Friday, October 21, 2011

Why am I seeing SIGSEGV when I strace a Java application on Linux?!

A customer recently used strace on a WebLogic server that was having some trouble. The first thing that jumped out at them was hundreds of SIGSEGV, also known as Segmentation Fault, events showed up in the output. They opened a support incident and asked for more information on what might be causing all of those segmentation faults.

Most people that have used Unix for any amount of time are familiar with occasionally seeing "Segmentation Fault (core dumped)" from poorly written programs. If that's all you knew about Unix and you looked at the output of strace on a Java process you'd think something was seriously wrong ("Wow, look at all these segfaults. Those guys at Sun/Oracle must be terrible programmers and they don't know what the hell they're doing!").

The real story is quite different - SIGSEGV in a Java process is almost always perfectly normal and completely safe.

Why?

First we need to go back a little bit and talk about signals.

Deep down under the covers a Unix process is really just the OS executing machine instructions one at a time. Unix needed some way to tell a running process know that some external event happened - for example the OS needs a way to tell a process that someone hit control-C. That message allows the application an opportunity to clean up and shut down gracefully or, if the application wants, it could ignore the signal, effectively saying "Sorry, not going to shut down right now". The OS inventors created signals for that purpose.

There's more background available at Wikipedia and in the signal man page ("man signal" if you have the right package installed).

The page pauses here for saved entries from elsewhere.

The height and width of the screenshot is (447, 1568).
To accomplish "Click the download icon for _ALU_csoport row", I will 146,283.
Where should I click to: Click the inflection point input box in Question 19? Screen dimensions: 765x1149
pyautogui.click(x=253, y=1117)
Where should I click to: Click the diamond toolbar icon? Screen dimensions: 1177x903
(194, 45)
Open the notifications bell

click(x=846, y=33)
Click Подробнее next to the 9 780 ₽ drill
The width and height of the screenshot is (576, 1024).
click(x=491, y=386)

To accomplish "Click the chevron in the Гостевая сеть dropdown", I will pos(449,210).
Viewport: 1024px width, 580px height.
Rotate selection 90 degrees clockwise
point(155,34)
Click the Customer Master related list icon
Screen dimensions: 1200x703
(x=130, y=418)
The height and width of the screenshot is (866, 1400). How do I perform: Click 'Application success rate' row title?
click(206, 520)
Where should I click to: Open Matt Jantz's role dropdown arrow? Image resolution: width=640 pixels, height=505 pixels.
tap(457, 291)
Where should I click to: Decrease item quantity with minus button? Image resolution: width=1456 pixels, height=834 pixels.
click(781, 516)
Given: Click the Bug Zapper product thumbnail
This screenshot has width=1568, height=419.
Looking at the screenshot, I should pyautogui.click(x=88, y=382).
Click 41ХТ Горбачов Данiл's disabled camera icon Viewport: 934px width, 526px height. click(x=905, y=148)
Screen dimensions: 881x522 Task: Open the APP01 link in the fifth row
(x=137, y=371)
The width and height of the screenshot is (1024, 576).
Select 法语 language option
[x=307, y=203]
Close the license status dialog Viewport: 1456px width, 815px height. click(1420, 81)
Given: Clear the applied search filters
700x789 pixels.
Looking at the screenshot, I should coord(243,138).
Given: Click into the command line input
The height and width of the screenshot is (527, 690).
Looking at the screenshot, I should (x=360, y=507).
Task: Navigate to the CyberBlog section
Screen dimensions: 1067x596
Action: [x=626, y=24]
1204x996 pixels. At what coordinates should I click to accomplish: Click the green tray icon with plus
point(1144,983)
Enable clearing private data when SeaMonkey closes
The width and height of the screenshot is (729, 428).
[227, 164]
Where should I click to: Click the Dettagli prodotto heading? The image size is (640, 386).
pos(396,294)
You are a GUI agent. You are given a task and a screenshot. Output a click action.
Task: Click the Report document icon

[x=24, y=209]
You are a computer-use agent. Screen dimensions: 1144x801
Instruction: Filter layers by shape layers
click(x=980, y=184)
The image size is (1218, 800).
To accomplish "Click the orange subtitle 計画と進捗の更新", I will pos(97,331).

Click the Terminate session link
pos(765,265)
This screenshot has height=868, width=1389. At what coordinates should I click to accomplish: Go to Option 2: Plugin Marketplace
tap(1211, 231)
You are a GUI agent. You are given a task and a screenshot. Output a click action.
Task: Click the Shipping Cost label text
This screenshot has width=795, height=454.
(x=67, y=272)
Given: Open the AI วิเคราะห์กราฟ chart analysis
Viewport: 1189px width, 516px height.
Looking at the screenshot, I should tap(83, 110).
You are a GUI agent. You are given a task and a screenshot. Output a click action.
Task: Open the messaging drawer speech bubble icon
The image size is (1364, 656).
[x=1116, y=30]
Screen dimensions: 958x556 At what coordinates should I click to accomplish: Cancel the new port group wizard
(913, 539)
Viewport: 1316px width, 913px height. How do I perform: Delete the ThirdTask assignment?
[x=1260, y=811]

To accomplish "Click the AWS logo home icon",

The idea of threads was invented (much) later. In the early days of threads OS vendors each added their own thread APIs. Some other smart programmers figured out that they could use signals as a way to build threading without having to go change the OS at all. And out of that came the Posix Threads (pthreads) library. The man page and docs for pthread include more info about how pthreads works internally, but basically the thread library registers its own signal handlers and then when the library wants to switch threads, lock or unlock a mutex or do much of anything the pthread library uses signals to make that happen.

OK, so background all done (whew).
What does this have to do with Java? I thought you'd never ask.

The JVM is a multi-threaded process and so under the covers it's using signals to do OS level threading. But the JVM is also doing a metric ton of other really clever stuff; for example in a regular C/C++ program hitting a NULL (a Zero) when you're expecting a pointer to some structure would cause your application to crash. That crash is actually, as you can probably guess by now, the OS sending your process a signal - specifically SIGSEGV. If your app didn't register a signal handler for that signal (and 99.5% of c/c++ apps out there don't) then the signal comes back up to the OS which then terminates the app and (usually) saves the memory state into a core file. The JVM does register a signal handler for SIGSEGV and not just because it doesn't want to crash out when something goes wrong. The JVM registers a signal handler for SIGSEGV because it actually uses SIGSEGV and a bunch of other signals for its own purposes.

What purpose?

Signal Description
SIGSEGV, SIGBUS, SIGFPE, SIGPIPE, SIGILL Used in the implementation for implicit null check, and so forth.
SIGQUIT Thread dump support: To dump Java stack traces at the standard error stream. (Optional.)
SIGTERM, SIGINT, SIGHUP Used to support the shutdown hook mechanism (java.lang.Runtime.addShutdownHook) when the VM is terminated abnormally. (Optional.)
SIGUSR1 Used in the implementation of the java.lang.Thread.interrupt method. (Configurable.) Not used starting with Solaris 10 OS. Reserved on Linux.
SIGUSR2 Used internally. (Configurable.) Not used starting with Solaris 10 OS.
SIGABRT The HotSpot VM does not handle this signal. Instead it calls the abort function after fatal error handling. If an application uses this signal then it should terminate the process to preserve the expected semantics.
Table stolen wholesale from http://download.oracle.com/javase/7/docs/webnotes/tsg/TSG-VM/html/signals.html

Basically the JVM is using SIGSEGV catch null pointer exceptions.

Every time you do something like

try {
...
}
catch ( Exception e ) {
...
}
And the catch block executes because of a NullPointerException what's actually happening is that a SIGSEGV shows up and the JVM is handling it.

And that's perfectly normal and completely safe.

Cribbing from that page on the JVM again:

In general there are two categories of situations where signal/traps arise.
  • Situations in which signals are expected and handled. Examples include the implicit null handling cited above. Another example is the safepoint polling mechanism, which protects a page in memory when a safepoint is required. Any thread that accesses that page causes a SIGSEGV, which results in the execution of a stub that brings the thread to a safepoint.
  • Unexpected signals. This includes a SIGSEGV when executing in VM code, JNI code, or native code. In these cases the signal is unexpected, so fatal error handling is invoked to create the error log and terminate the process.

I don't recommend running strace against a Java process, but if you do do that it's almost certainly safe to ignore any signals you see, including SIGSEGV.